▶ _Your assignment_
Your answer should be the records below, repeated exactly as they stand.

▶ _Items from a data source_

········

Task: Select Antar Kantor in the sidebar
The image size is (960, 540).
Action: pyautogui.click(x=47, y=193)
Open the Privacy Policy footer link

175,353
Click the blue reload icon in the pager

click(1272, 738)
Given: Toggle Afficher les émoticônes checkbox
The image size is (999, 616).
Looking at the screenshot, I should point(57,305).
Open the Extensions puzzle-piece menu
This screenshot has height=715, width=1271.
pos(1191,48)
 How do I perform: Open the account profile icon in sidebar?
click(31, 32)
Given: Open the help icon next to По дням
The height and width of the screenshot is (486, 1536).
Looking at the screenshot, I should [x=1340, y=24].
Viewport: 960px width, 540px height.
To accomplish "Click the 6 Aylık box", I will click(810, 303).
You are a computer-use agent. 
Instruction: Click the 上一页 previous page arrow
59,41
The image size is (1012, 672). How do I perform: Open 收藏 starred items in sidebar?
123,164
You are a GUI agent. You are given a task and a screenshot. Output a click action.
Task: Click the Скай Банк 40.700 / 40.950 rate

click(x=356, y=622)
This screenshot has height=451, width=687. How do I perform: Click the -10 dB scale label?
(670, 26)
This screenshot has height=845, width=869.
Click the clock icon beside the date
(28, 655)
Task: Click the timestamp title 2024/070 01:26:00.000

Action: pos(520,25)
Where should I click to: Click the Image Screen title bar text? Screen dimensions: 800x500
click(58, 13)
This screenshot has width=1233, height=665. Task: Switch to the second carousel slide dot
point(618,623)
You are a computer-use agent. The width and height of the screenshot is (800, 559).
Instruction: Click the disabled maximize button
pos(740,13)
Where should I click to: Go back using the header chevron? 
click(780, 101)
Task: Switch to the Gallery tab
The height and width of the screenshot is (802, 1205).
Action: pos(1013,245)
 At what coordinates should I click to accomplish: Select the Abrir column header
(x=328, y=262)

········

▶ _Result_
Task: Select Antar Kantor in the sidebar
The image size is (960, 540).
Action: pyautogui.click(x=47, y=193)
Open the Privacy Policy footer link

175,353
Click the blue reload icon in the pager

click(1272, 738)
Given: Toggle Afficher les émoticônes checkbox
The image size is (999, 616).
Looking at the screenshot, I should point(57,305).
Open the Extensions puzzle-piece menu
This screenshot has height=715, width=1271.
pos(1191,48)
 How do I perform: Open the account profile icon in sidebar?
click(31, 32)
Given: Open the help icon next to По дням
The height and width of the screenshot is (486, 1536).
Looking at the screenshot, I should [x=1340, y=24].
Viewport: 960px width, 540px height.
To accomplish "Click the 6 Aylık box", I will click(810, 303).
You are a computer-use agent. 
Instruction: Click the 上一页 previous page arrow
59,41
The image size is (1012, 672). How do I perform: Open 收藏 starred items in sidebar?
123,164
You are a GUI agent. You are given a task and a screenshot. Output a click action.
Task: Click the Скай Банк 40.700 / 40.950 rate

click(x=356, y=622)
This screenshot has height=451, width=687. How do I perform: Click the -10 dB scale label?
(670, 26)
This screenshot has height=845, width=869.
Click the clock icon beside the date
(28, 655)
Task: Click the timestamp title 2024/070 01:26:00.000

Action: pos(520,25)
Where should I click to: Click the Image Screen title bar text? Screen dimensions: 800x500
click(58, 13)
This screenshot has width=1233, height=665. Task: Switch to the second carousel slide dot
point(618,623)
You are a computer-use agent. The width and height of the screenshot is (800, 559).
Instruction: Click the disabled maximize button
pos(740,13)
Where should I click to: Go back using the header chevron? 
click(780, 101)
Task: Switch to the Gallery tab
The height and width of the screenshot is (802, 1205).
Action: pos(1013,245)
 At what coordinates should I click to accomplish: Select the Abrir column header
(x=328, y=262)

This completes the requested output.